I did not engage. I happened to catch patient's teacher walking past the office and informed her what had just happened. She assured me she would go to her own supervisor. I completed the feeding and the medications. I returned the patient to her classroom and while they had a lesson called my supervisor to report the incident. My supervisor reassured me that according to standard of care, I have 1 hour before and 1 hour after the scheduled time to give a feeding, and I had a rationale (I did not want patient's stomach to be irritated as it would be empty if I gave meds first).
I thought everything was fine. Finished the day, felt anxious about being under this nurse's seemingly constant gaze and gave patient's 1430 dose of medicine as close to the actual time as possible (we began to dismiss at 1440), but got everything I needed to get done and brought patient home. Then I get a voicemail from my employer. Not only was my week-long contract with the school void and I was no longer welcome back for any reason, but they were reporting me to the state board of nursing. I was extremely confused and distraught; in nearly 5 years I'd never had this happen.

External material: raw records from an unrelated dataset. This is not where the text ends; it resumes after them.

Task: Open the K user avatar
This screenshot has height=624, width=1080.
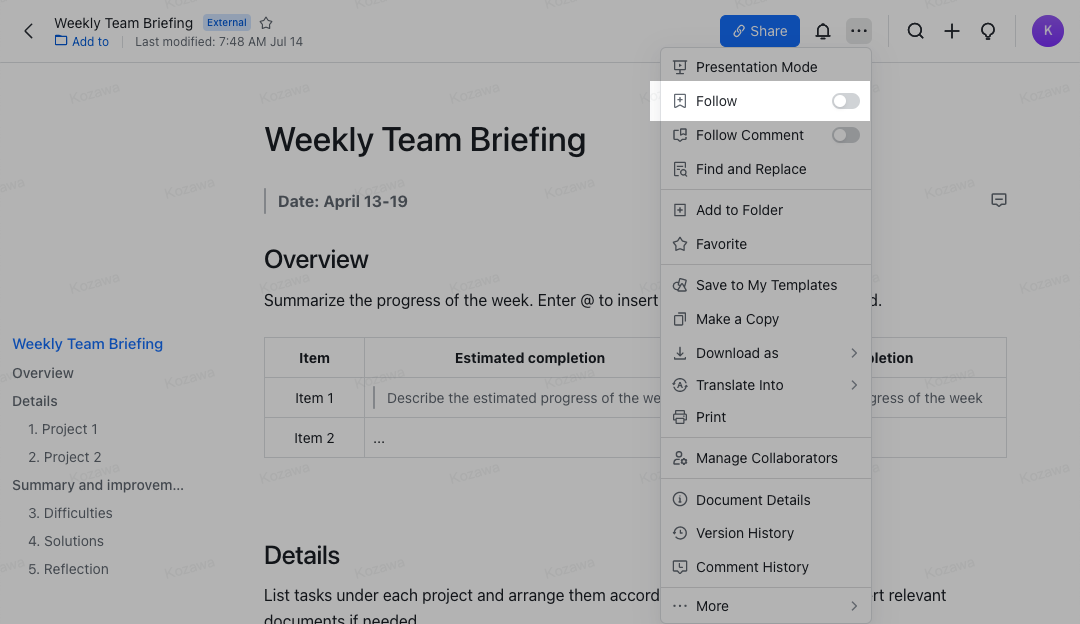Action: click(1047, 31)
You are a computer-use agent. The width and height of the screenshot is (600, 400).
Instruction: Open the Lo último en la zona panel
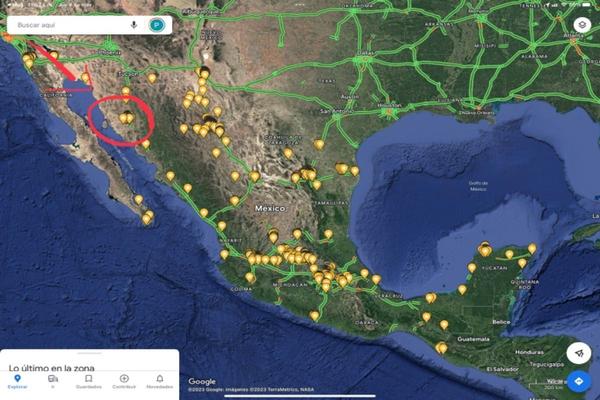coord(51,368)
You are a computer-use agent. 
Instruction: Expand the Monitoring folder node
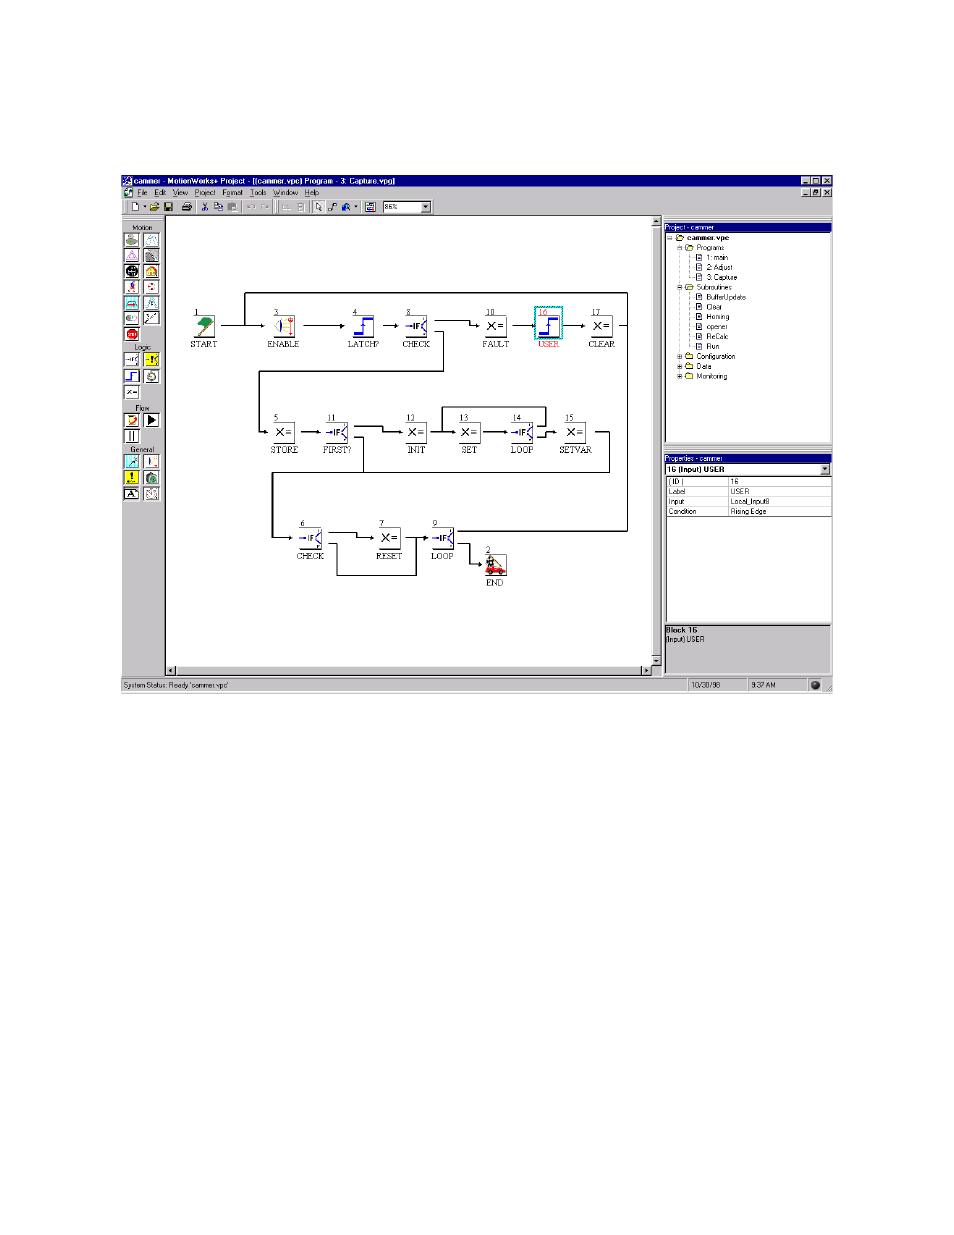[x=680, y=377]
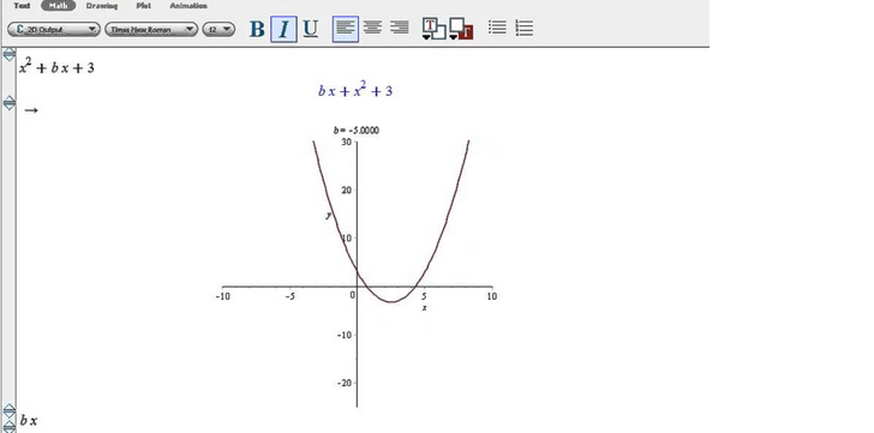
Task: Align text to the left
Action: click(345, 28)
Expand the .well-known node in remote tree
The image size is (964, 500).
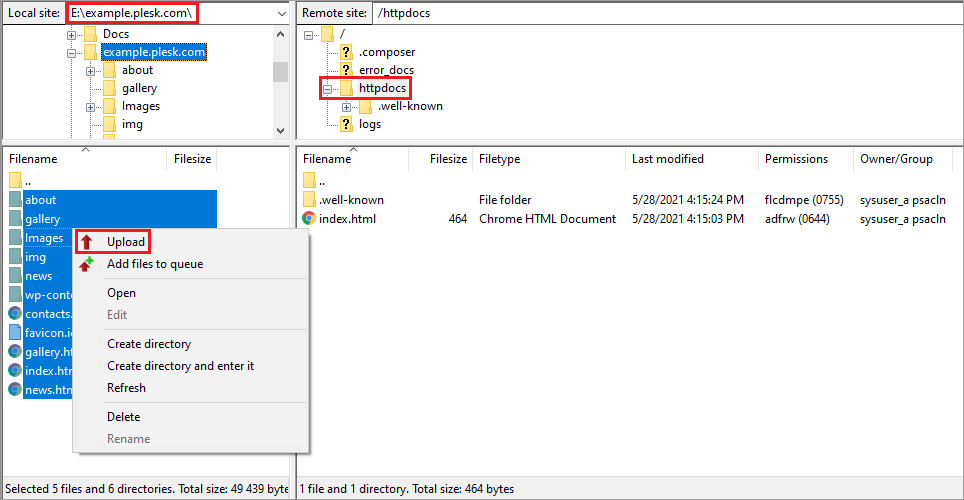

The school claimed I did not give the patient her 0900 feeding three days in a row (which I never saw in the MAR), that I left the nurse's office a mess, did not send her Ambubag home with her on one occasion, and left out her 1430 bottle of medicine. These last two were actual mistakes by me, which I admitted to freely in my statement, but insisted I had referred to her fresh MAR given to me by her parents and it only stated that during my shift she should have a 1300 feeding.
The next morning, it was decided I would not be reported to the state board, but I was fired on the spot. Completely. From the company. I explained about K and they agreed that I had correctly reported her behavior as I should have, but that I did not "do enough" that I should have "ignored her better" and her behavior caused me to make mistakes that could have been life or death. So I'm fired.
At no point did anyone attempt to bring any mistakes to my attention, counsel me, or remediate. I had had half a dozen successful placements before this one and was starting to find my groove. I don't ever deny that I make mistakes, but all I want is a chance to repair them. I found out my own mistakes a couple of times in the 3 days I worked with this patient and repaired them on my own, such as learning that parents preferred I send the used feeding bag home to be used again overnight rather than thrown immediately away.
I feel very demoralized and like a terrible nurse. It created anxiety so intense in me that I went to the psych ER last night and they wanted to admit me. I decided to instead followup with my therapist and psychiatrist to adjust my medication for PTSD.
I suppose I just needed to talk this over with other nurses who will get it.